= Representative example =

A representative example is a term used in UK financial advertising regulations that aim to show consumers the typical costs associated with a product being advertised. The representative example must be provided when any financial services provider advertising a product, whether it is a credit card, loan or mortgage.

The term was introduced when six sets of regulations come into force from 1 February 2011 as a result of the UK government's implementation of the 2008 European Union Consumer Credit Directive which replaces the previous Consumer Credit Directive.

==History==
Until 2010, any financial services provider advertising a product in the UK, whether it is a credit card, loan or mortgage, have had to comply with the Consumer Credit (Advertisement) Regulations 2004 (2004 Regulations).

However, from 1 February 2011, important changes come into effect when six sets of regulations which come into force based on the European Union Consumer Credit Directive.

While there were several subtle but important changes to the way financial products were advertised, one of the most important developments was the need for companies to include a representative example.

== When it must be provided==
The Department for Business, Innovation and Skills (BIS) has published guidelines which explain when a representative example must be included when advertising:

“Where the advertisement includes an interest rate or any amount relating to the cost of the credit, then a representative example of the credit on offer must also be included in the advertisement.”

== Information required ==
A representative example must comprise ‘standard information’ and must be accompanied by the words "representative example". It must be representative of agreements to which the representative APR applies and which are expected to result from the advertisement”

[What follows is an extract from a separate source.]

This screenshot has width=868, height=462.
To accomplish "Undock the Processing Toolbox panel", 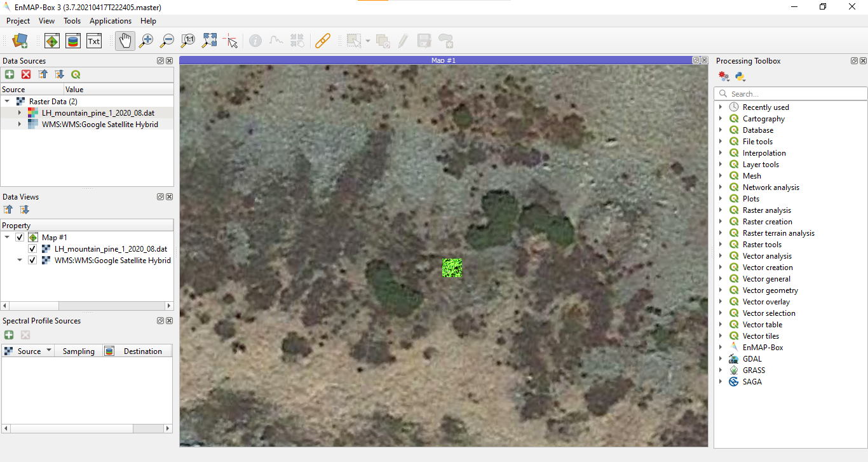I will (854, 60).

The ‘standard information’ which will be included in a representative example includes:

- The rate of interest – a fixed or variable percentage, applied on an annual basis
- Any Total Cost of Credit (TCC) charges - details of any fees or charges included
- Total amount of credit
- Representative APR

Previously, when a company stated an APR figure in an advertisement, this figure was defined as “not be less than the APR paid by at least 66% of consumers on the list”. However, from 1 February 2011, this calculation will change slightly. The BSI reports that: “The representative APR must reflect at least 51% of business expected to result from the advertisement. The standard information must be representative of agreements to which the representative APR applies.”

It is also worth bearing in mind that if there is more than one interest rate applicable – for example for credit cards where there may be a different purchase rate and balance transfer rate – the rate applicable to the most common drawdown mechanism must be shown. Similarly, if a rate applies only for a short period (a 0% balance transfer rate for six months), the duration of the period and the go-to rate, if known should also be shown.

If the advertisement is for running-account credit, the advertiser should assume a credit limit of £1,200 unless it is known that the credit limit will be less than £1,200.

== How it should appear ==
According to the BIS, the representative example “must be clear and concise and presented together”. In addition, the representative example must be the most prominent component of the information.

In simple terms, the representative example:

- Must contain certain standard information including a representative APR
- Must be clear and concise
- Must be more prominent than the information that triggered the inclusion

As the BIS says in its guidelines: “The purpose is to ensure that important information concerning the cost of the credit can be viewed together as a whole, so that the borrower can assess suitability and affordability in the round.”